Par delà ce rappel à l’ordre de bon aloi sur la laïcité, cette vive réaction de François Bayrou est destinée à donner crédit aux dénégations faites peu de jours auparavant quant à un pacte secret le liant à François Fillon, pacte dont l’objet serait de limiter les dégâts de la candidature Macron dans les rangs de la droite et du centre.
En tout état de cause, même si l’on peut penser que François Bayrou n’a plus guère les moyens d’être candidat, son avenir politique, Alain Juppé ayant été défait, passe par un accord de non agression avec Fillon ou, en tout cas, un accord de désistement au second tour de la présidentielle. On se souvient en effet qu’en 2012, ayant été candidat contre Nicolas Sarkozy et ayant, en substance, appelé à voter pour François Hollande au second tour, il s’était vu perdre l’élection législative qui avait suivi, l’UMP dirigée par Sarkozy et le PS lui ayant chacun opposé un adversaire.
L’hypothèse Bayrou candidat prend forme au fil des jours comme en témoigne Le Monde daté du 7 janvier dans lequel il donne une interview où il enfonce le clou.
Les stratèges de la droite ont bien compris que la candidature Macron se situait au centre tant socialement qu’idéologiquement et qu’en conséquence il fallait que quelqu’un occupe cet espace et rabatte une bonne partie de ces voix sur Fillon pour espérer gagner. Loin de la victoire assurée, nombreux sont ceux qui comprennent que l’éparpillement des voix ne concerne pas que la gauche. Les sondages ayant en maintes occasions montré leurs faiblesses, les pronostics et les vœux de l’intelligentsia ayant été si souvent contredits, Trump ayant montré que l’on pouvait gagner une élection en se situant à l’extrême-droite et en opposition apparente au « système », la crainte est forte que, dans un affrontement de second tour Fillon-Le Pen, ce soit la blonde qui l’emporte, nombre d’électeurs de gauche choisissant de se laver les mains du résultat. On peut donc penser que, si candidature Bayrou il y a, cela revient pour la droite à accepter le risque de voir se lisser quelque peu les résultats de la droite et du centre avec un Bayrou autour de 5 points qui consentirait ensuite, fut-ce au prix quelques contorsions sémantiques, à ramener ses électeurs vers Fillon au second tour.

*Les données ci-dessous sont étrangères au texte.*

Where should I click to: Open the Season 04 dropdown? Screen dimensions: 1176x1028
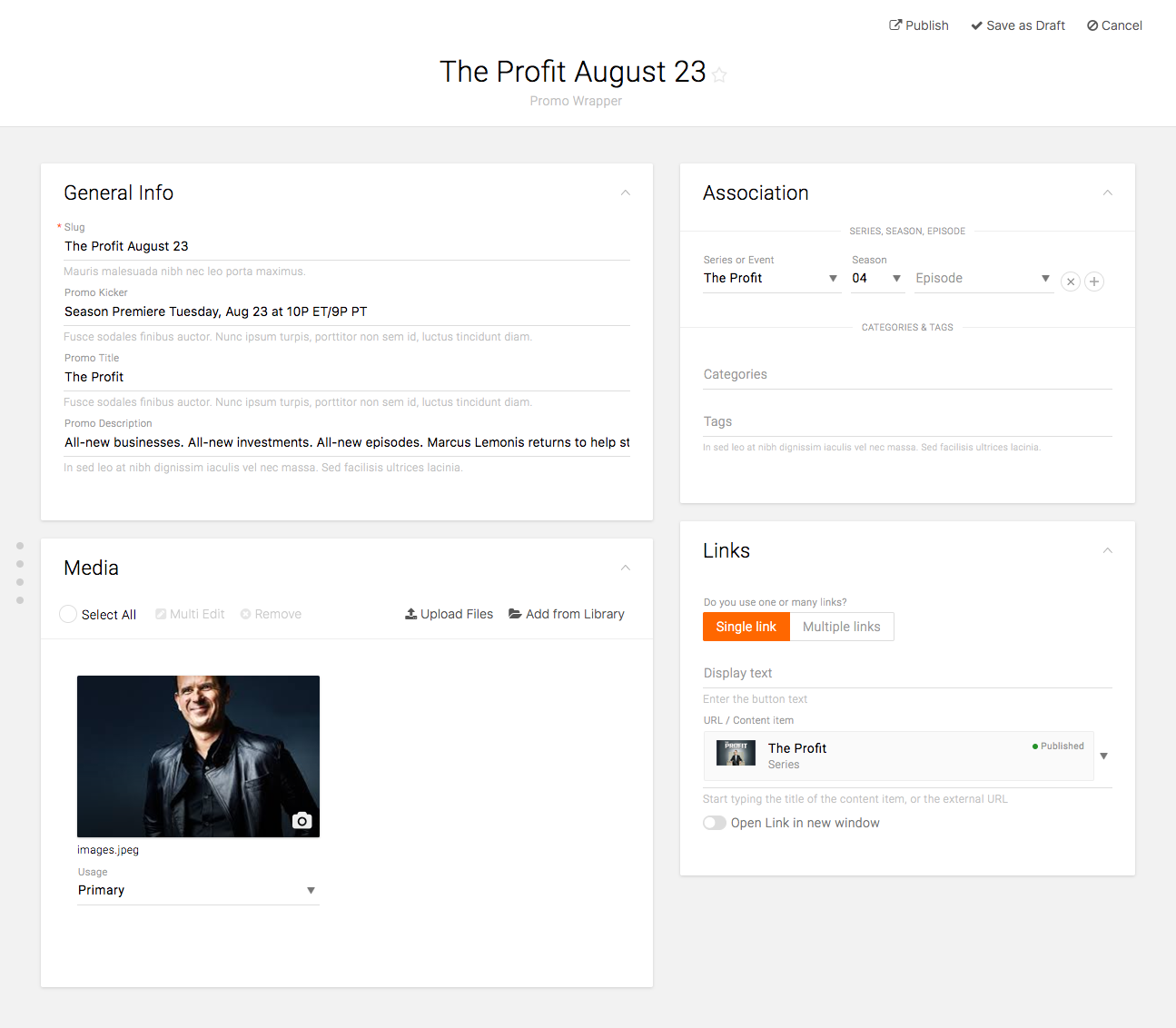point(876,278)
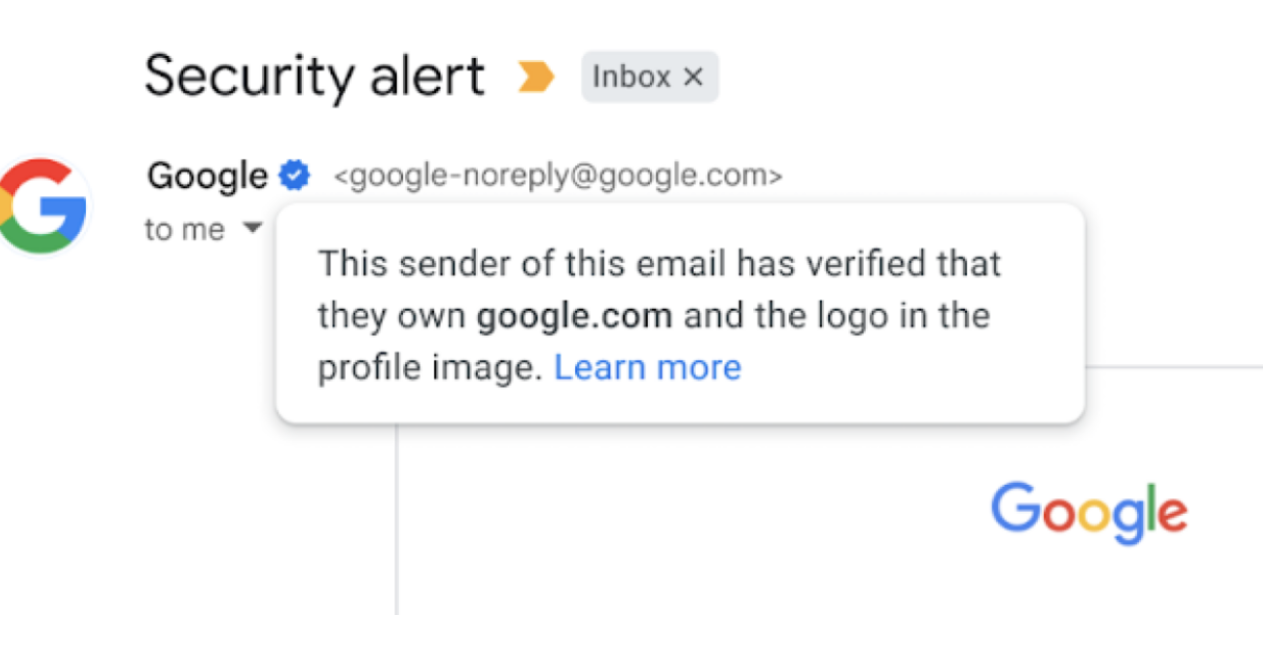
Task: Click "they own" words in the tooltip
Action: click(x=391, y=316)
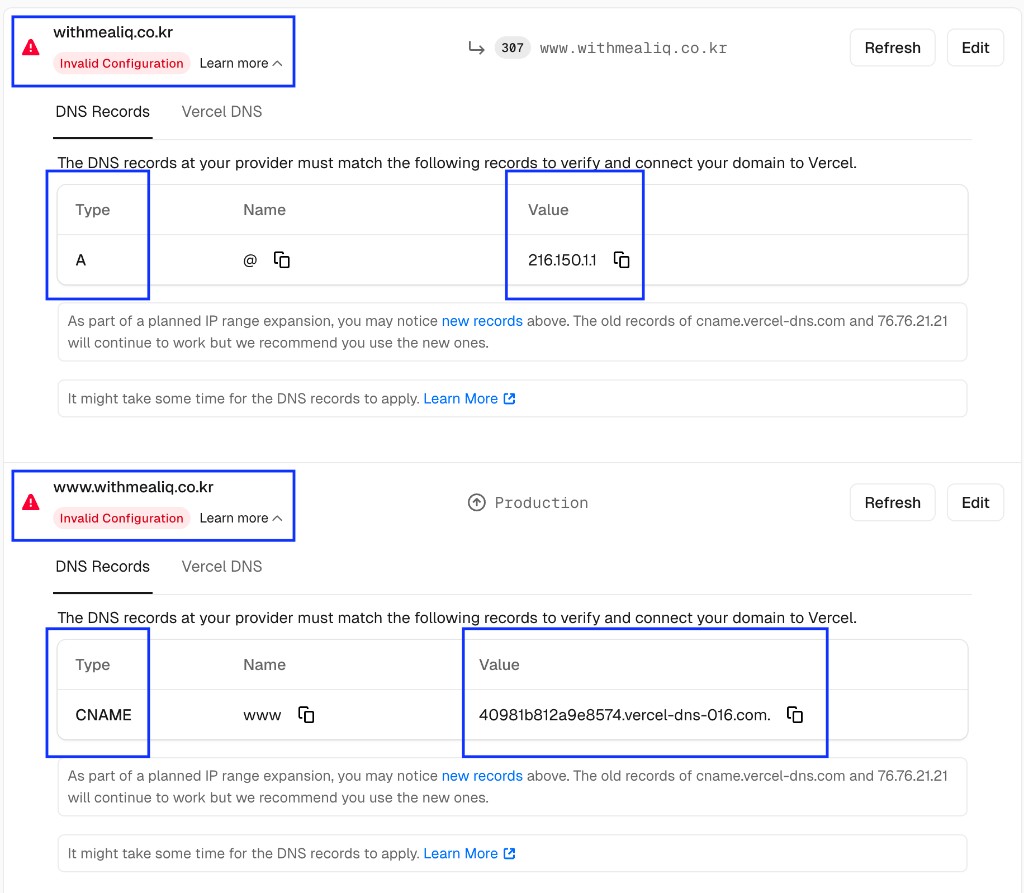Click the 307 redirect arrow icon
Screen dimensions: 1024x893
(476, 47)
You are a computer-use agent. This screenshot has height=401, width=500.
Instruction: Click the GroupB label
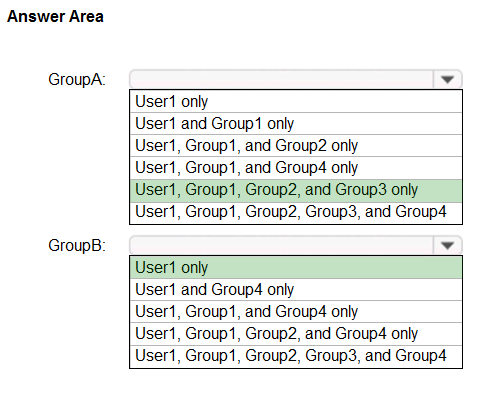tap(77, 246)
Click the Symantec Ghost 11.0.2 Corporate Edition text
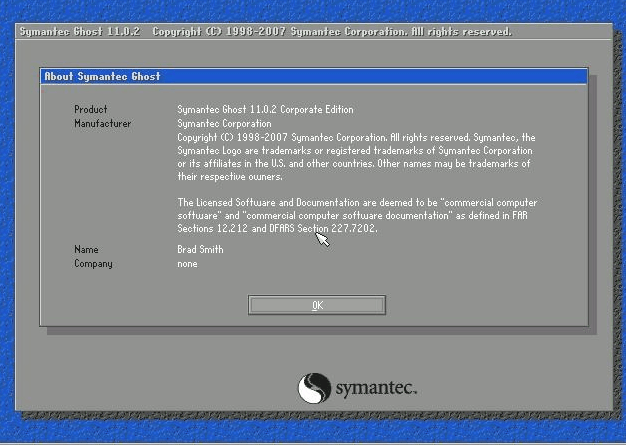 (265, 109)
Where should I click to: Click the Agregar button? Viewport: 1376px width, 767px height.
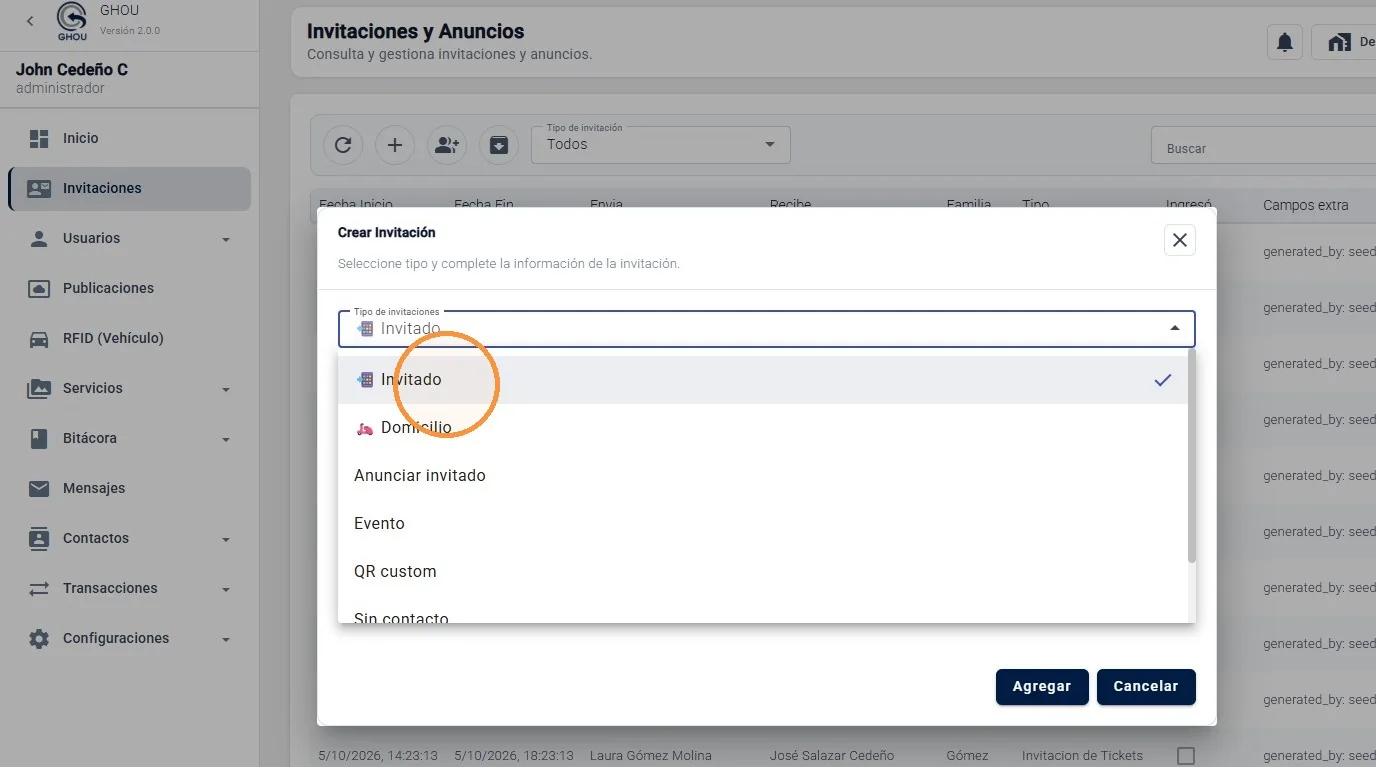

Ceci n’empêchera pas, bien sûr, de poursuivre le travail de déminage qu’ont entrepris les Fillonistes puisque c’est même à ce prix que le ralliement de Bayrou aurait quelque chance d’être compris.
Il reste que cette affaire du sort de la Sécurité sociale ressemble fort, pour Fillon, au scotch du capitaine Haddock. Au FN, on ne s’y trompe pas : la ligne Philippot est plus que jamais d’actualité. Elle seule semble en mesure d’utiliser cette faiblesse de Fillon. En foi de quoi, la nièce, Marion Maréchal-Le Pen, est priée de faire profil bas et se voit accessoirement privée d’interventions médiatiques. Pendant que Marine Le Pen affiche calme et sérénité, ses suppôts sur les réseaux sociaux sont à l’offensive. Instruits de l’expérience Trump, tout ce petit monde a compris l’usage qui pouvait être fait de tweets destructeurs. Après « Ali Juppé », c’est au tour de « Farid Fillon » d’être visé (pour plus de détails, voir ici ce que le JDD a relevé sur ce point) et l’élection présidentielle américaine a montré combien il était difficile de lutter contre de telles campagnes.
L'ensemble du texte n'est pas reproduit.